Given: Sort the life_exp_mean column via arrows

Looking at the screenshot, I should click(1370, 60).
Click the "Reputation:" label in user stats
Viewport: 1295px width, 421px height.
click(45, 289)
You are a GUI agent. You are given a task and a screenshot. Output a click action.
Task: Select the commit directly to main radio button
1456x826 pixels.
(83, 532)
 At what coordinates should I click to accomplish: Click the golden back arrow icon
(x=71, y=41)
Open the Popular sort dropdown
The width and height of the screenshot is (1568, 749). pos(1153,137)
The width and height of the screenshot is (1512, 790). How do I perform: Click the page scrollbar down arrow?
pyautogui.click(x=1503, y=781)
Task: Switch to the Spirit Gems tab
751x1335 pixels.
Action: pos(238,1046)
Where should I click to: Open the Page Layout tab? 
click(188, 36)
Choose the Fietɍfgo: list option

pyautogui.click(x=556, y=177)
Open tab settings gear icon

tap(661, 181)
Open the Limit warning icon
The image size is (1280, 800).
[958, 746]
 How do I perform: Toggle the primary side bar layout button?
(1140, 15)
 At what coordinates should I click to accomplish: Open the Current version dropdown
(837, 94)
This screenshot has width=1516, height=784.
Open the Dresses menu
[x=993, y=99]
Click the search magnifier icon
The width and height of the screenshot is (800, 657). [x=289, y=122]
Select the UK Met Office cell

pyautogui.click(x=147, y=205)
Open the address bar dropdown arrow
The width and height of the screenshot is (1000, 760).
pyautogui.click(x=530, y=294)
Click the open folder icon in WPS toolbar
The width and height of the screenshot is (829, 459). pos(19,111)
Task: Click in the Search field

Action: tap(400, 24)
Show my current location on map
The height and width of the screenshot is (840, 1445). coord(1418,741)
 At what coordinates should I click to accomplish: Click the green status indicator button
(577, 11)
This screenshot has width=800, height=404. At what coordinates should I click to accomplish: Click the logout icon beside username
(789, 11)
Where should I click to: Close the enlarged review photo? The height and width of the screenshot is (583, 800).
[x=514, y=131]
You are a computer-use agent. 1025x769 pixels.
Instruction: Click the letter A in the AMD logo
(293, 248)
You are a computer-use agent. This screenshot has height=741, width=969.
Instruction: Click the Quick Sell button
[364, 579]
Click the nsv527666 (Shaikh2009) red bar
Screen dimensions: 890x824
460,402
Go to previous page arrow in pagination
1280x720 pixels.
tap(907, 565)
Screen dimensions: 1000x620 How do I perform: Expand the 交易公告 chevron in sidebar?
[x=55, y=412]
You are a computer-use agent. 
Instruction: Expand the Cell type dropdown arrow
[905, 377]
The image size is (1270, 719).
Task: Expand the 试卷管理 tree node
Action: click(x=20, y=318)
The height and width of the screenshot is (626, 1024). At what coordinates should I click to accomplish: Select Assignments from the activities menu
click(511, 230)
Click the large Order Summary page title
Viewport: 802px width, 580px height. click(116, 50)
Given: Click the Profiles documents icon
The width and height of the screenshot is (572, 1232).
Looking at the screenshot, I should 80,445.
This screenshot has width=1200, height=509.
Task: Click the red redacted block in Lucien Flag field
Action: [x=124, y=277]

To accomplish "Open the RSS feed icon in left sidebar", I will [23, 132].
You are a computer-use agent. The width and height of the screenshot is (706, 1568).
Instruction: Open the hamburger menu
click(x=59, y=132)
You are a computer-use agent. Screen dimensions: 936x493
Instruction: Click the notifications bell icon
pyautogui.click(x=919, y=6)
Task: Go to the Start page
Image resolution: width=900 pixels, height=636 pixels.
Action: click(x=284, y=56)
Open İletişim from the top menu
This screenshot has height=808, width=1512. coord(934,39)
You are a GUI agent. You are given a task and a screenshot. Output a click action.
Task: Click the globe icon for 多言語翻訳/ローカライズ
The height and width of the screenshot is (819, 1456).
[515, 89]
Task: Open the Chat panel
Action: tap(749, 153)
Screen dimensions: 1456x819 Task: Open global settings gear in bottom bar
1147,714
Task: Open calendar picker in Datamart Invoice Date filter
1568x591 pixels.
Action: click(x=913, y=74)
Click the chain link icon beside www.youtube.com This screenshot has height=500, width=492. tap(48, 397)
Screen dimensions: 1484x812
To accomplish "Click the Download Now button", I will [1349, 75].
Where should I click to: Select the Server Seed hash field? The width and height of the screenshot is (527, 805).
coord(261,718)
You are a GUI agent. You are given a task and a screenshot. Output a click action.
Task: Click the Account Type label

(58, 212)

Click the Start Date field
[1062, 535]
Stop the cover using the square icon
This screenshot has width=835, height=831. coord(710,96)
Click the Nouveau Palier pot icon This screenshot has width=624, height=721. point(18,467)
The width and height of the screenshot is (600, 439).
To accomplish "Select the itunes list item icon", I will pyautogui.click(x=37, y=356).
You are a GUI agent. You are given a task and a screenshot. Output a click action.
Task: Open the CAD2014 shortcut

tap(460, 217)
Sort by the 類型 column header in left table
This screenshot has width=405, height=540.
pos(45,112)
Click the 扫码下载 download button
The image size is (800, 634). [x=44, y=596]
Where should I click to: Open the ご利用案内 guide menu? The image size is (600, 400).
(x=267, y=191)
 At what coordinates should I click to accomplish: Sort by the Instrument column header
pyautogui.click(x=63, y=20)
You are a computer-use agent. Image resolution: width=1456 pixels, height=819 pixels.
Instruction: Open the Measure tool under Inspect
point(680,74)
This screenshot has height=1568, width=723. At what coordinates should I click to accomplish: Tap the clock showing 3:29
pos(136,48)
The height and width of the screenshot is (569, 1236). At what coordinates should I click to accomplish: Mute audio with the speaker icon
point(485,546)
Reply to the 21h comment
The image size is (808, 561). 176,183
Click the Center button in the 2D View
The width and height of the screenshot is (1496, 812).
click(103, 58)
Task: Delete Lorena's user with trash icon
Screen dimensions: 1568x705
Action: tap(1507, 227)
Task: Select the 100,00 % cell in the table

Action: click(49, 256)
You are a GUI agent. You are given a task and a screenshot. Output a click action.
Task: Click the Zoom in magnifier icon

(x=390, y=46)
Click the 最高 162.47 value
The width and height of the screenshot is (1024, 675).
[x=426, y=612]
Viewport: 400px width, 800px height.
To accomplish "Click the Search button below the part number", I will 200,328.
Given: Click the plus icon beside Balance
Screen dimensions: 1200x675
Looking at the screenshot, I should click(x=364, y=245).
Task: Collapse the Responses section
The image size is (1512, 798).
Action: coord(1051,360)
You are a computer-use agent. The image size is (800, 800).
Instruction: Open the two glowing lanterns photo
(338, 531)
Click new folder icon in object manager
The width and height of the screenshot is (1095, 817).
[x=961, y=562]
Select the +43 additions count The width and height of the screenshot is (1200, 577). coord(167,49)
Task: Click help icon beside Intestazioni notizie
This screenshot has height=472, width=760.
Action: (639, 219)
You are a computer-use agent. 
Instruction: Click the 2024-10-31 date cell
* * * * * * * * *
Lay out all of the records above as a JSON list of strings, with one string for each line and blank lines left out.

- **Full answer**:
[
  "Given: Sort the life_exp_mean column via arrows",
  "Looking at the screenshot, I should click(1370, 60).",
  "Click the \"Reputation:\" label in user stats",
  "Viewport: 1295px width, 421px height.",
  "click(45, 289)",
  "You are a GUI agent. You are given a task and a screenshot. Output a click action.",
  "Task: Select the commit directly to main radio button",
  "1456x826 pixels.",
  "(83, 532)",
  " At what coordinates should I click to accomplish: Click the golden back arrow icon",
  "(x=71, y=41)",
  "Open the Popular sort dropdown",
  "The width and height of the screenshot is (1568, 749). pos(1153,137)",
  "The width and height of the screenshot is (1512, 790). How do I perform: Click the page scrollbar down arrow?",
  "pyautogui.click(x=1503, y=781)",
  "Task: Switch to the Spirit Gems tab",
  "751x1335 pixels.",
  "Action: pos(238,1046)",
  "Where should I click to: Open the Page Layout tab? ",
  "click(188, 36)",
  "Choose the Fietɍfgo: list option",
  "pyautogui.click(x=556, y=177)",
  "Open tab settings gear icon",
  "tap(661, 181)",
  "Open the Limit warning icon",
  "The image size is (1280, 800).",
  "[958, 746]",
  " How do I perform: Toggle the primary side bar layout button?",
  "(1140, 15)",
  " At what coordinates should I click to accomplish: Open the Current version dropdown",
  "(837, 94)",
  "This screenshot has width=1516, height=784.",
  "Open the Dresses menu",
  "[x=993, y=99]",
  "Click the search magnifier icon",
  "The width and height of the screenshot is (800, 657). [x=289, y=122]",
  "Select the UK Met Office cell",
  "pyautogui.click(x=147, y=205)",
  "Open the address bar dropdown arrow",
  "The width and height of the screenshot is (1000, 760).",
  "pyautogui.click(x=530, y=294)",
  "Click the open folder icon in WPS toolbar",
  "The width and height of the screenshot is (829, 459). pos(19,111)",
  "Task: Click in the Search field",
  "Action: tap(400, 24)",
  "Show my current location on map",
  "The height and width of the screenshot is (840, 1445). coord(1418,741)",
  " At what coordinates should I click to accomplish: Click the green status indicator button",
  "(577, 11)",
  "This screenshot has width=800, height=404. At what coordinates should I click to accomplish: Click the logout icon beside username",
  "(789, 11)",
  "Where should I click to: Close the enlarged review photo? The height and width of the screenshot is (583, 800).",
  "[x=514, y=131]",
  "You are a computer-use agent. 1025x769 pixels.",
  "Instruction: Click the letter A in the AMD logo",
  "(293, 248)",
  "You are a computer-use agent. This screenshot has height=741, width=969.",
  "Instruction: Click the Quick Sell button",
  "[364, 579]",
  "Click the nsv527666 (Shaikh2009) red bar",
  "Screen dimensions: 890x824",
  "460,402",
  "Go to previous page arrow in pagination",
  "1280x720 pixels.",
  "tap(907, 565)",
  "Screen dimensions: 1000x620 How do I perform: Expand the 交易公告 chevron in sidebar?",
  "[x=55, y=412]",
  "You are a computer-use agent. ",
  "Instruction: Expand the Cell type dropdown arrow",
  "[905, 377]",
  "The image size is (1270, 719).",
  "Task: Expand the 试卷管理 tree node",
  "Action: click(x=20, y=318)",
  "The height and width of the screenshot is (626, 1024). At what coordinates should I click to accomplish: Select Assignments from the activities menu",
  "click(511, 230)",
  "Click the large Order Summary page title",
  "Viewport: 802px width, 580px height. click(116, 50)",
  "Given: Click the Profiles documents icon",
  "The width and height of the screenshot is (572, 1232).",
  "Looking at the screenshot, I should 80,445.",
  "This screenshot has width=1200, height=509.",
  "Task: Click the red redacted block in Lucien Flag field",
  "Action: [x=124, y=277]",
  "To accomplish \"Open the RSS feed icon in left sidebar\", I will [23, 132].",
  "You are a computer-use agent. The width and height of the screenshot is (706, 1568).",
  "Instruction: Open the hamburger menu",
  "click(x=59, y=132)",
  "You are a computer-use agent. Screen dimensions: 936x493",
  "Instruction: Click the notifications bell icon",
  "pyautogui.click(x=919, y=6)",
  "Task: Go to the Start page",
  "Image resolution: width=900 pixels, height=636 pixels.",
  "Action: click(x=284, y=56)",
  "Open İletişim from the top menu",
  "This screenshot has height=808, width=1512. coord(934,39)",
  "You are a GUI agent. You are given a task and a screenshot. Output a click action.",
  "Task: Click the globe icon for 多言語翻訳/ローカライズ",
  "The height and width of the screenshot is (819, 1456).",
  "[515, 89]",
  "Task: Open the Chat panel",
  "Action: tap(749, 153)",
  "Screen dimensions: 1456x819 Task: Open global settings gear in bottom bar",
  "1147,714",
  "Task: Open calendar picker in Datamart Invoice Date filter",
  "1568x591 pixels.",
  "Action: click(x=913, y=74)",
  "Click the chain link icon beside www.youtube.com This screenshot has height=500, width=492. tap(48, 397)",
  "Screen dimensions: 1484x812",
  "To accomplish \"Click the Download Now button\", I will [1349, 75].",
  "Where should I click to: Select the Server Seed hash field? The width and height of the screenshot is (527, 805).",
  "coord(261,718)",
  "You are a GUI agent. You are given a task and a screenshot. Output a click action.",
  "Task: Click the Account Type label",
  "(58, 212)",
  "Click the Start Date field",
  "[1062, 535]",
  "Stop the cover using the square icon",
  "This screenshot has width=835, height=831. coord(710,96)",
  "Click the Nouveau Palier pot icon This screenshot has width=624, height=721. point(18,467)",
  "The width and height of the screenshot is (600, 439).",
  "To accomplish \"Select the itunes list item icon\", I will pyautogui.click(x=37, y=356).",
  "You are a GUI agent. You are given a task and a screenshot. Output a click action.",
  "Task: Open the CAD2014 shortcut",
  "tap(460, 217)",
  "Sort by the 類型 column header in left table",
  "This screenshot has width=405, height=540.",
  "pos(45,112)",
  "Click the 扫码下载 download button",
  "The image size is (800, 634). [x=44, y=596]",
  "Where should I click to: Open the ご利用案内 guide menu? The image size is (600, 400).",
  "(x=267, y=191)",
  " At what coordinates should I click to accomplish: Sort by the Instrument column header",
  "pyautogui.click(x=63, y=20)",
  "You are a computer-use agent. Image resolution: width=1456 pixels, height=819 pixels.",
  "Instruction: Open the Measure tool under Inspect",
  "point(680,74)",
  "This screenshot has height=1568, width=723. At what coordinates should I click to accomplish: Tap the clock showing 3:29",
  "pos(136,48)",
  "The height and width of the screenshot is (569, 1236). At what coordinates should I click to accomplish: Mute audio with the speaker icon",
  "point(485,546)",
  "Reply to the 21h comment",
  "The image size is (808, 561). 176,183",
  "Click the Center button in the 2D View",
  "The width and height of the screenshot is (1496, 812).",
  "click(103, 58)",
  "Task: Delete Lorena's user with trash icon",
  "Screen dimensions: 1568x705",
  "Action: tap(1507, 227)",
  "Task: Select the 100,00 % cell in the table",
  "Action: click(49, 256)",
  "You are a GUI agent. You are given a task and a screenshot. Output a click action.",
  "Task: Click the Zoom in magnifier icon",
  "(x=390, y=46)",
  "Click the 最高 162.47 value",
  "The width and height of the screenshot is (1024, 675).",
  "[x=426, y=612]",
  "Viewport: 400px width, 800px height.",
  "To accomplish \"Click the Search button below the part number\", I will 200,328.",
  "Given: Click the plus icon beside Balance",
  "Screen dimensions: 1200x675",
  "Looking at the screenshot, I should click(x=364, y=245).",
  "Task: Collapse the Responses section",
  "The image size is (1512, 798).",
  "Action: coord(1051,360)",
  "You are a computer-use agent. The image size is (800, 800).",
  "Instruction: Open the two glowing lanterns photo",
  "(338, 531)",
  "Click new folder icon in object manager",
  "The width and height of the screenshot is (1095, 817).",
  "[x=961, y=562]",
  "Select the +43 additions count The width and height of the screenshot is (1200, 577). coord(167,49)",
  "Task: Click help icon beside Intestazioni notizie",
  "This screenshot has height=472, width=760.",
  "Action: (639, 219)",
  "You are a computer-use agent. ",
  "Instruction: Click the 2024-10-31 date cell"
]